Jerusalem: Trumpian Clarity On US Bias for Israel

Trumpian clarity | Dawn – Opinion |

Amid an orgy of predictable protests across the Middle East in the wake of the White House declaration, Benjamin Netan­yahu invited himself to Brussels this week, brandishing his Trump card and seemingly expecting the European Union to follow the example set by the US, which purportedly intends to move its embassy in Israel from Tel Aviv to Jerusalem within a couple of years.

    It’s unfair to damn Trump for killing the two-state solution.

The EU was never likely to take the bait, as Netanyahu must have known — or at least realised after his encounter with Emmanuel Macron in Paris. After all, none of the 14 other members of the UN Security Council backed the US stance last Friday, prompting US ambassador Nikki Haley to bash the UN yet again for its `bias’ against Israel — just because it routinely violates UN resolutions and universal standards of decency.

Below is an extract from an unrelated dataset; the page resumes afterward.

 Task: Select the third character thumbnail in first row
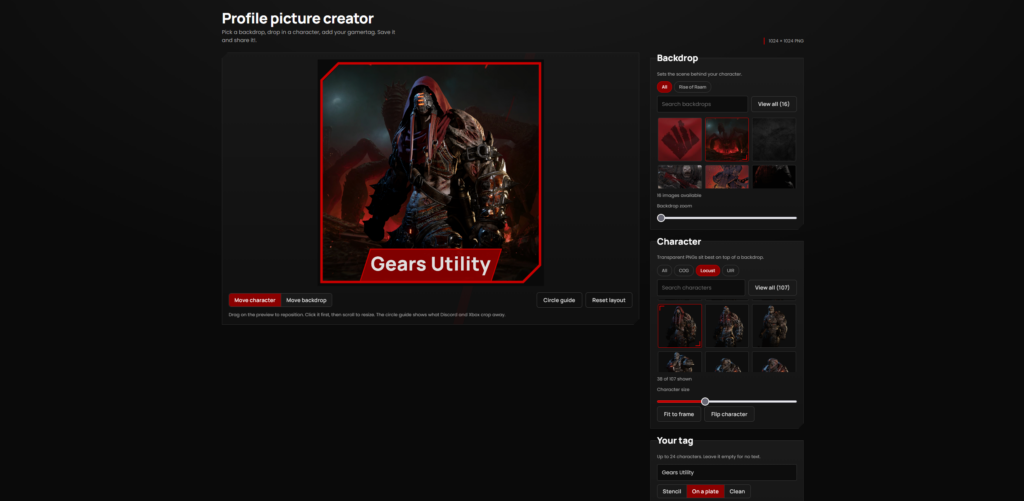pos(774,326)
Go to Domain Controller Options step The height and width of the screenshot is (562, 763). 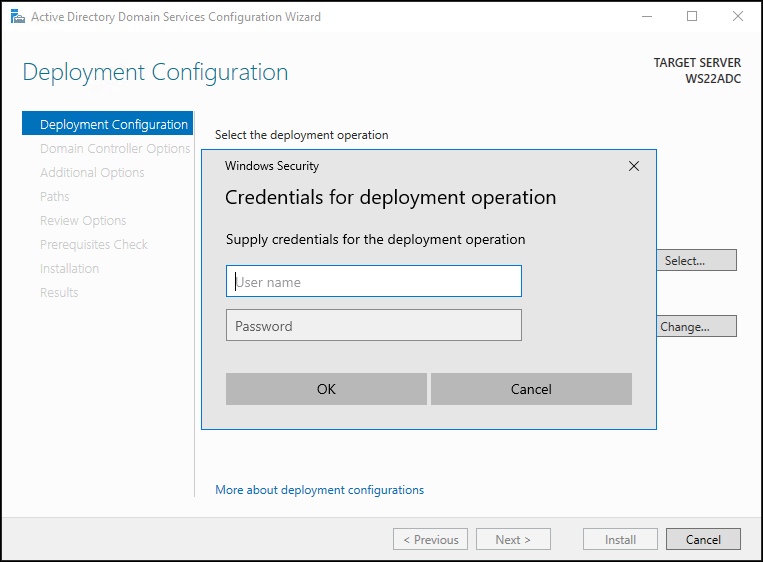coord(115,148)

It’s worth noting that when Trump was still only president-elect a year ago, his aides Jared Kushner and Michael Flynn sought to importune other nations, notably Russia, to forestall a UN wrist-slap for Israel that the Obama administration refused to veto. Fortunately, the ploy failed.

In a somewhat different context, it was a hopeful sign that Haley did not resort to complaints of bias against her president when confronted with questions relating to accusations of sexual transgressions by Trump, instead upholding the right of his accusers to be heard — even though the White House has labelled the women concerned as liars.

Netanyahu, meanwhile, has been busy perpetrating the obvious lie that Jerusalem — a city holy to Jews, Christians and Muslims alike — has been “the capital of the Jewish people” for 3,000 years. Without a break.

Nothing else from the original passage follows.